*TUGAS ANDA:*
A. Kutip bagian cuplikan pilihan mulai dari "Yang Kita Butuhkan" sampai dengan "Aku biarkan saja.".
B. Menurut cuplikan pilihan, ke jenjang apa kawan lama itu melanjutkan hubungan dengan kekasih barunya?
C. Tuliskan semua bilangan yang ditulis dengan angka dalam cuplikan pilihan.

Sunday, January 5, 2014

Yang Kita Butuhkan Adalah Cinta

"..It's a kind a hard to believe. But, I'm trying to take it..." —Simple, Pure Saturday

***

"Halo, apa kabar, Cil? Btw, kamu hidup jatuh-bangun dengan mimpi-mimpi kamu tapi tetep ceria dan bisa menghidupinya. Kadang saya sirik sama diri kamu, ya mungkin saya memang sirik sama kamu. Makasih buat semuanya bro." ujar kawan lamaku melalui pesan singkat secara tiba-tiba tadi pagi.

Aku tersenyum sekaligus kaget. Setelah kurang lebih 3 tahun lamanya tidak bertukar sapa dikarenakan adu bacot perihal makna 'cinta-kepada-seseorang' yang tak berujung dan mungkin beberapa pikiranku membuat dia sedikit tersinggung, lalu beranjak pergi tanpa pesan, namun meninggalkan jejak cerita duka. Aku tak membalasnya, entah alasan apa aku tak mau membalas pesan singkatnya. Aku biarkan saja.

Kawanku ini memang selalu memaksakan kehendaknya secara bertubi-tubi terhadap pasangannya. Terlebih kekasihnya itu aku kenal jelas bahwa dia adalah orang yang tak mau dipaksa, terlebih urusan cinta, tapi dia selalu serius jika berhubungan. Aku kenal jelas karena kekasihnya tersebut adalah teman dekatku selama 4 tahun lamanya ketika kami duduk di bangku sekolah menengah pertama sampai sekolah menengah atas, dan sampai sekarang.

Namun aku dengar dari beberapa kabar yang beredar, kawanku ini sudah melanjutkan hubungan dengan kekasih barunya ke jenjang yang lebih tinggi: Pernikahan. Aku turut berbahagia. Semoga lancar.

***

Aku sekarang sedang dilanda cinta kepada seseorang yang sedang menghidupi mimpi-mimpinya di Ibukota. Aku jatuh cinta kepadanya entah karena apa, tak bisa dijelaskan, tak bisa digambarkan. Pengandaian-pengandaian pun rasanya tak bisa mewakili perasaanku kepada wanita penikmat kopi ini, mengalir saja. Tanpa ada intervensi, paksaan satu sama lain, karena aku yakin jika ada paksaan aku (dan mungkin wanita ini) takkan bisa cukup bahagia seperti saat ini. Aku hanya bisa mempercayakan kepada diriku dan apa yang aku yakini saat ini.

*EKSTRAK DATA:*
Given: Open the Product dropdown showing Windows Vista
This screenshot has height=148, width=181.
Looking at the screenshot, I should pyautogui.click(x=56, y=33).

*HASIL TUGAS:*
A.
Yang Kita Butuhkan Adalah Cinta

"..It's a kind a hard to believe. But, I'm trying to take it..." —Simple, Pure Saturday

***

"Halo, apa kabar, Cil? Btw, kamu hidup jatuh-bangun dengan mimpi-mimpi kamu tapi tetep ceria dan bisa menghidupinya. Kadang saya sirik sama diri kamu, ya mungkin saya memang sirik sama kamu. Makasih buat semuanya bro." ujar kawan lamaku melalui pesan singkat secara tiba-tiba tadi pagi.

Aku tersenyum sekaligus kaget. Setelah kurang lebih 3 tahun lamanya tidak bertukar sapa dikarenakan adu bacot perihal makna 'cinta-kepada-seseorang' yang tak berujung dan mungkin beberapa pikiranku membuat dia sedikit tersinggung, lalu beranjak pergi tanpa pesan, namun meninggalkan jejak cerita duka. Aku tak membalasnya, entah alasan apa aku tak mau membalas pesan singkatnya. Aku biarkan saja.

B. Pernikahan.

C. 5, 2014, 3, 4